# Apache Solr on Amazon Elastic Kubernetes Service
This repo contains sample configuration files to install [Apache Solr](https://solr.apache.org/) on [Amazon Elastic Kubernetes Service (EKS)](https://docs.aws.amazon.com/eks/latest/userguide/what-is-eks.html). It also contains some files required to run the demo. This repository walks through the installation and configuration of the following components-
- An Amazon EKS Cluster with three [managed node groups](https://docs.aws.amazon.com/eks/latest/userguide/managed-node-groups.html)
- An Apacle Solr cluster, also known as [SolrCloud](https://solr.apache.org/guide/8_10/solrcloud.html)
- A [Zookeeper ensemble](https://solr.apache.org/guide/8_10/setting-up-an-external-zookeeper-ensemble.html), required by SolrCloud
- [Apache Solr auto-scaler](https://solr.apache.org/guide/8_10/solrcloud-autoscaling-auto-add-replicas.html) to scale Solr replicas
- [Prometheus](https://prometheus.io/) to extract custom metrics from SolrCloud cluster, to be used by Horizontal Pod Autoscaler.
- [Horizontal Pod Autoscaler (HPA)](https://docs.aws.amazon.com/eks/latest/userguide/horizontal-pod-autoscaler.html) and [Cluster Autoscaler (CA)](https://docs.aws.amazon.com/eks/latest/userguide/cluster-autoscaler.html) for the EKS cluster to scale the Pods within the managed node groups and to scale the compute for the EKS Cluster respectively.
## Getting Started
### Pre-requisites
- An [AWS Account](https://console.aws.amazon.com/console/home).

TO-DO LIST |
1) Reproduce the Solr on EKS page between "- A [Zookeeper" and "Horizontal Pod Autoscaler.", inclusive, and substitute "application metrics" for "custom metrics".
2) According to the Solr on EKS page, how many managed node groups does the Amazon EKS cluster have?

SUPPLIED MATERIAL |
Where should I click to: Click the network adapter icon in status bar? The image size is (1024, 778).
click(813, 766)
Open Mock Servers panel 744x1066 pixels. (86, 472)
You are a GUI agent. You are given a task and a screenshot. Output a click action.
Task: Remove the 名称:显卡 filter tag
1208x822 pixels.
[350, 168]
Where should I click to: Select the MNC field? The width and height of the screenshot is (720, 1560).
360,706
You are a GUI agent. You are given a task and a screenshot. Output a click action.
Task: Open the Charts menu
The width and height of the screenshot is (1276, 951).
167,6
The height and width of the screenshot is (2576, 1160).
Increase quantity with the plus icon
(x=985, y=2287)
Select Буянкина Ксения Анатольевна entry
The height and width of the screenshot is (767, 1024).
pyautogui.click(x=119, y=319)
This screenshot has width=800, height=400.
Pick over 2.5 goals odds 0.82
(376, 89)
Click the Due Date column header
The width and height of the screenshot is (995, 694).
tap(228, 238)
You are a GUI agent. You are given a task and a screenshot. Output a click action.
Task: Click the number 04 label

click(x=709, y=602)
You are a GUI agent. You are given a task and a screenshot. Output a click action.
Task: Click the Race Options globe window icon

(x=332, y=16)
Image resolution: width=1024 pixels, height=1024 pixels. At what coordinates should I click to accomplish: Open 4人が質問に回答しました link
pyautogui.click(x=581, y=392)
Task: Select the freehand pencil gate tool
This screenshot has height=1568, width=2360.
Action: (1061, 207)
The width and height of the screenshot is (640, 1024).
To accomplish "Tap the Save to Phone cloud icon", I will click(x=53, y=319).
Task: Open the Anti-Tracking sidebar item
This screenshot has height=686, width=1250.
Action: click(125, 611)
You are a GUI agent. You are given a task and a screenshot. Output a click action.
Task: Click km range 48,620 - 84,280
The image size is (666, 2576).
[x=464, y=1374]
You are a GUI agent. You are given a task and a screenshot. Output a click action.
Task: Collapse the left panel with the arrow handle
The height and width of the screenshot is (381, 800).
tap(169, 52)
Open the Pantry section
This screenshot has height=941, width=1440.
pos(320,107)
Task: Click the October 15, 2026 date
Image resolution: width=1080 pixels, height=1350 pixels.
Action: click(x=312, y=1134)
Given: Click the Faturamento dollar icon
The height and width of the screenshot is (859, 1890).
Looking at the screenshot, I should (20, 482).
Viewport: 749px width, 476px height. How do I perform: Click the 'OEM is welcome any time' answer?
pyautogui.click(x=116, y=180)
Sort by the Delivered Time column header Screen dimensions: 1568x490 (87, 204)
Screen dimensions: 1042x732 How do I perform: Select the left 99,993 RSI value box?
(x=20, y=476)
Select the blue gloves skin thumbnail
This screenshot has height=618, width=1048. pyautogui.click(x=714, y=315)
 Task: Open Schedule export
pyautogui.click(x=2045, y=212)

EXPECTED RESPONSES |
1)
- A [Zookeeper ensemble](https://solr.apache.org/guide/8_10/setting-up-an-external-zookeeper-ensemble.html), required by SolrCloud
- [Apache Solr auto-scaler](https://solr.apache.org/guide/8_10/solrcloud-autoscaling-auto-add-replicas.html) to scale Solr replicas
- [Prometheus](https://prometheus.io/) to extract application metrics from SolrCloud cluster, to be used by Horizontal Pod Autoscaler.

2) Three.